MindRAG is an application to ask natural language questions regarding mental health - the application uses retrieval augemented generation to answer users questions based on a knowledge base on mental health taken from the following resource https://www.nhs.uk/mental-health/conditions/.
The application is set up to be run locally and so requires the user to download a llama model for text generation. I have used a quantized llama-2-7b model (llama-2-7b-chat.ggmlv3.q2_K.bin) which can be downloaded from HuggingFace here: https://huggingface.co/TheBloke/Llama-2-7B-Chat-GGML. This model uses the most aggresive quantization possible reducing the floating-point precision down to 2-bit - this has meant that the application can return responses in roughly 15 seconds on a Macbook Pro.

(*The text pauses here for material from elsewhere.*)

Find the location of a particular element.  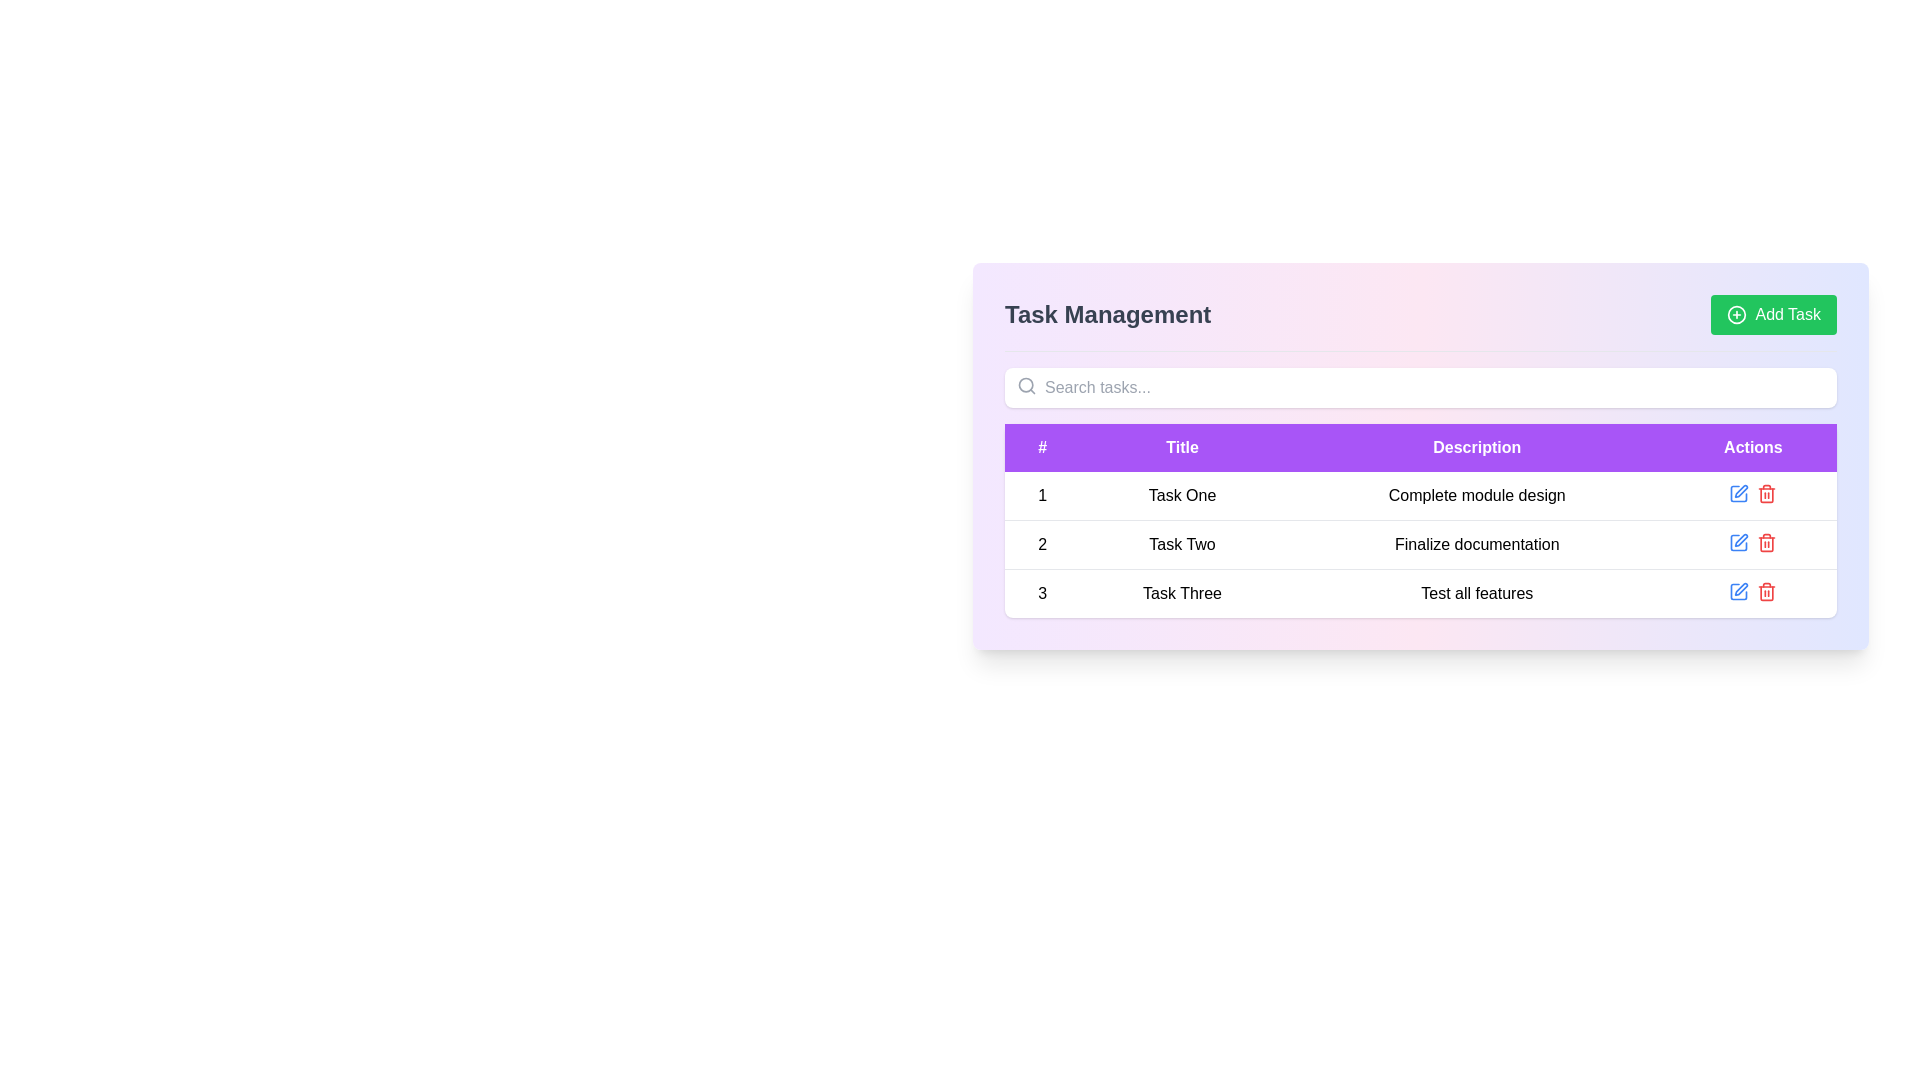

The application is very simple and relies on existing techologies like langhcain, sentence-transformers and of course llama-2. First we create a vector database of the scraped NHS data using a sentence-transformers embedding model - this model creates highly dimensional vector representations or embeddings of 500 token chunks of the data. Once the vector database is set up we can retrieve semantically similar documents based on a prompt from the streamlit app e.g. what is depression? This prompt is also passed through the embedding model which is used as query to the database to find similar documents. These similar documents are then passed into a question-answer template with the retrieved documents used as context. The question-answer template can be seen below:
"""
Use the following pieces of information to answer the user's question.

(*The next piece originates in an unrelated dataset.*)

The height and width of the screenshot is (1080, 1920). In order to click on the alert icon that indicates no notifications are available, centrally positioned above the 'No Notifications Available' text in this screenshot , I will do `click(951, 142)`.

If you don't know the answer, just say that you don't know, don't try to make up an answer.
Context: {context}
Question: {question}
Only return the helpful answer below and nothing else.
Helpful answer:
"""
In this instance "question" is the prompt "what is depression?" and the context will hopefully be whatever NHS documents that discuss depression.
This question-answer prompt is then used to be passed into our large language model to provide a generated response based on the context given.
Finally, because this is a retrieval augmented task we can return the source texts with links for further reading for the user.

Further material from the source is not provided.